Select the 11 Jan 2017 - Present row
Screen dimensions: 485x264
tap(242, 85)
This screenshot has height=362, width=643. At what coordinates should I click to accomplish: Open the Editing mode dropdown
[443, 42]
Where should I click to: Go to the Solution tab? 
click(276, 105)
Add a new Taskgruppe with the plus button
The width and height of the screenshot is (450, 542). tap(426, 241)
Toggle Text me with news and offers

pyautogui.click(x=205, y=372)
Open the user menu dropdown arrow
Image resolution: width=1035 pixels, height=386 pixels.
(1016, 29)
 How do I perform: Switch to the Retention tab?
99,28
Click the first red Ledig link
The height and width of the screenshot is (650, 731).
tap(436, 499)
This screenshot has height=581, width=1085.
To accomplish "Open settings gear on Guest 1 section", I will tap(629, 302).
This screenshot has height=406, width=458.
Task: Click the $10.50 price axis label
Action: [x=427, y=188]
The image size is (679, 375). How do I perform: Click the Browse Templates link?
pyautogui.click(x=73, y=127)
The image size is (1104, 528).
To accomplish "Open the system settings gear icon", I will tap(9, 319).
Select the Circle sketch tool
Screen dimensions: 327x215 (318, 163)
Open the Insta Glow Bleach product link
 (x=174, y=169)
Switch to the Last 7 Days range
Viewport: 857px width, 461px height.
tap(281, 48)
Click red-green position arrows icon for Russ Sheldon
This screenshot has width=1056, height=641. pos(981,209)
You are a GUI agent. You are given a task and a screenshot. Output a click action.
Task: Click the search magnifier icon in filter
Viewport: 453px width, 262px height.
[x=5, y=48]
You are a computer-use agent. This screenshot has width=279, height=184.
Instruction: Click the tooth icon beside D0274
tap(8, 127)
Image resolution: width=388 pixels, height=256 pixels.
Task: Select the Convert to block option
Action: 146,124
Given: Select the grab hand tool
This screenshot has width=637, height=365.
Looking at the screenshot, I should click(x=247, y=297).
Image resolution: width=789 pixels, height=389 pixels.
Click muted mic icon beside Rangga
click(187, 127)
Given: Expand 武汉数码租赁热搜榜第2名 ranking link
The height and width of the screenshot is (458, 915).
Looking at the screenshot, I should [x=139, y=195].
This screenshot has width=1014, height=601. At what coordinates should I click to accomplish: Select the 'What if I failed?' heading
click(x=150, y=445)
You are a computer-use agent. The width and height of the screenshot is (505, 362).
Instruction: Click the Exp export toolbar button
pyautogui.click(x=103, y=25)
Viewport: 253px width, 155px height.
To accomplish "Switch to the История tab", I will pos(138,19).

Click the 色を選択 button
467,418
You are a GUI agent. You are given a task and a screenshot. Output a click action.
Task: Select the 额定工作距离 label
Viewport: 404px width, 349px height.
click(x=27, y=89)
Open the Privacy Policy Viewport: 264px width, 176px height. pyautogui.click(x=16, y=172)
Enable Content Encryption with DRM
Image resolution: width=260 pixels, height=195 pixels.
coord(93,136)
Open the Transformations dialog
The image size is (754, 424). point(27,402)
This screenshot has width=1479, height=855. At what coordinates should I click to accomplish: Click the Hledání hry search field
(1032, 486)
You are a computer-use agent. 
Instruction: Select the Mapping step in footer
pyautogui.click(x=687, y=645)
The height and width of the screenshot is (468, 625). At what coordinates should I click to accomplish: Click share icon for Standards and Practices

-------

> **ACTIVITY**:
Would you set the entries down again, exactly as they were written?

> **RESULT BELOW**:
Select the 11 Jan 2017 - Present row
Screen dimensions: 485x264
tap(242, 85)
This screenshot has height=362, width=643. At what coordinates should I click to accomplish: Open the Editing mode dropdown
[443, 42]
Where should I click to: Go to the Solution tab? 
click(276, 105)
Add a new Taskgruppe with the plus button
The width and height of the screenshot is (450, 542). tap(426, 241)
Toggle Text me with news and offers

pyautogui.click(x=205, y=372)
Open the user menu dropdown arrow
Image resolution: width=1035 pixels, height=386 pixels.
(1016, 29)
 How do I perform: Switch to the Retention tab?
99,28
Click the first red Ledig link
The height and width of the screenshot is (650, 731).
tap(436, 499)
This screenshot has height=581, width=1085.
To accomplish "Open settings gear on Guest 1 section", I will tap(629, 302).
This screenshot has height=406, width=458.
Task: Click the $10.50 price axis label
Action: [x=427, y=188]
The image size is (679, 375). How do I perform: Click the Browse Templates link?
pyautogui.click(x=73, y=127)
The image size is (1104, 528).
To accomplish "Open the system settings gear icon", I will tap(9, 319).
Select the Circle sketch tool
Screen dimensions: 327x215 (318, 163)
Open the Insta Glow Bleach product link
 (x=174, y=169)
Switch to the Last 7 Days range
Viewport: 857px width, 461px height.
tap(281, 48)
Click red-green position arrows icon for Russ Sheldon
This screenshot has width=1056, height=641. pos(981,209)
You are a GUI agent. You are given a task and a screenshot. Output a click action.
Task: Click the search magnifier icon in filter
Viewport: 453px width, 262px height.
[x=5, y=48]
You are a computer-use agent. This screenshot has width=279, height=184.
Instruction: Click the tooth icon beside D0274
tap(8, 127)
Image resolution: width=388 pixels, height=256 pixels.
Task: Select the Convert to block option
Action: 146,124
Given: Select the grab hand tool
This screenshot has width=637, height=365.
Looking at the screenshot, I should click(x=247, y=297).
Image resolution: width=789 pixels, height=389 pixels.
Click muted mic icon beside Rangga
click(187, 127)
Given: Expand 武汉数码租赁热搜榜第2名 ranking link
The height and width of the screenshot is (458, 915).
Looking at the screenshot, I should [x=139, y=195].
This screenshot has width=1014, height=601. At what coordinates should I click to accomplish: Select the 'What if I failed?' heading
click(x=150, y=445)
You are a computer-use agent. The width and height of the screenshot is (505, 362).
Instruction: Click the Exp export toolbar button
pyautogui.click(x=103, y=25)
Viewport: 253px width, 155px height.
To accomplish "Switch to the История tab", I will pos(138,19).

Click the 色を選択 button
467,418
You are a GUI agent. You are given a task and a screenshot. Output a click action.
Task: Select the 额定工作距离 label
Viewport: 404px width, 349px height.
click(x=27, y=89)
Open the Privacy Policy Viewport: 264px width, 176px height. pyautogui.click(x=16, y=172)
Enable Content Encryption with DRM
Image resolution: width=260 pixels, height=195 pixels.
coord(93,136)
Open the Transformations dialog
The image size is (754, 424). point(27,402)
This screenshot has width=1479, height=855. At what coordinates should I click to accomplish: Click the Hledání hry search field
(1032, 486)
You are a computer-use agent. 
Instruction: Select the Mapping step in footer
pyautogui.click(x=687, y=645)
The height and width of the screenshot is (468, 625). At what coordinates should I click to accomplish: Click share icon for Standards and Practices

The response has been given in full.